What's your opinion? It seems to work for our application as far as I've tested it.

rudiservo commented 1 year ago

@larsverp it's a quick fix, probably not ideal, it may have a big performance impact, also needs to pass the tests.

rudiservo commented 1 year ago

@larsverp Will only work if Dynamic update is set, so you have to put it in the doLowUpdate function. Also there is a bit of an issue, with field types. In do lowUpdate you have to cast the values to compare in order to assert if the values are what you want.

i.e. "4" and "4.0" are not exactly the same for PHP, a lot of dev's do not cast the value on set, so this needs to be done.

So the getChangedFields, might not get all changed fields, the function needs a revamp and doLowUpdate needs a revamp to.

The weird part is where you say you have dynamicUpdates, and still saves the model, it should not unless you have an issue in your snapshots, or the type of data you have in your database and model.

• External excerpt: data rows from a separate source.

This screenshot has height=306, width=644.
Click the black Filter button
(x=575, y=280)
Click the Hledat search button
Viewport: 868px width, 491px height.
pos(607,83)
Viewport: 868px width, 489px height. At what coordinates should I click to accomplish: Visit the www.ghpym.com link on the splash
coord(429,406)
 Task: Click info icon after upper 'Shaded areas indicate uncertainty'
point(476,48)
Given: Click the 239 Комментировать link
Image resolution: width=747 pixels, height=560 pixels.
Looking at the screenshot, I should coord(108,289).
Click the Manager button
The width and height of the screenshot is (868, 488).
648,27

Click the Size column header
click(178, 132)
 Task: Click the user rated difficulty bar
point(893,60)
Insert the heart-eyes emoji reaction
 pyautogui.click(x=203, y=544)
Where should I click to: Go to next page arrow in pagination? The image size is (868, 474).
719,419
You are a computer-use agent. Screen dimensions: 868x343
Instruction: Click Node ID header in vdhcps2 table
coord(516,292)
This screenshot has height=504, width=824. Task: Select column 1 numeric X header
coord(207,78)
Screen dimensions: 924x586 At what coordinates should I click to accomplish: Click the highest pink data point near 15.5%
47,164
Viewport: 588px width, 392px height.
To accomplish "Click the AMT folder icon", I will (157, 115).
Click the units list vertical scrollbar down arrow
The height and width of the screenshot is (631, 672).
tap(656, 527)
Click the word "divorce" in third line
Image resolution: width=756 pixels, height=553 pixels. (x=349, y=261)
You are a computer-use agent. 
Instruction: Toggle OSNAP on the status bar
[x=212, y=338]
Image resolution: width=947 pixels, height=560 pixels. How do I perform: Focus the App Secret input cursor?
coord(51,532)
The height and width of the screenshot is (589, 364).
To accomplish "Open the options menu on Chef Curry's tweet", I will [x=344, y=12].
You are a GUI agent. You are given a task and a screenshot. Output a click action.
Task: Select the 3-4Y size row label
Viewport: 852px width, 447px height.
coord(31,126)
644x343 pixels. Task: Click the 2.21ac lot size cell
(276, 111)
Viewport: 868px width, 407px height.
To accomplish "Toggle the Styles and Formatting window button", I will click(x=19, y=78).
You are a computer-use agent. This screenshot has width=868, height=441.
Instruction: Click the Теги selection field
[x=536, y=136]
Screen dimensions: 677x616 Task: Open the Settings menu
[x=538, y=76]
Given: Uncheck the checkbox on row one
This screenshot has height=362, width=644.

Check this to see if there is something different about your model so we can do something about it. https://github.com/phalcon/cphalcon/blob/5.0.x/phalcon/Mvc/Model.zep#L3911

rudiservo commented 1 year ago

@borisdelev do you have dynamicUpdate set? because if you do and it is executing an update, that behaviour should not happen. Can you debug and tell us what are types of the fields getting updated, or is it all of them?

borisdelev commented 1 year ago

Nope, didnt set dynamic update. Its a little project. In my case all fields are updated... And is merged/saved with relations somehow.

larsverp commented 1 year ago

@rudiservo Thanks for the comment. I'll do some research to find out if this is the case for us. :)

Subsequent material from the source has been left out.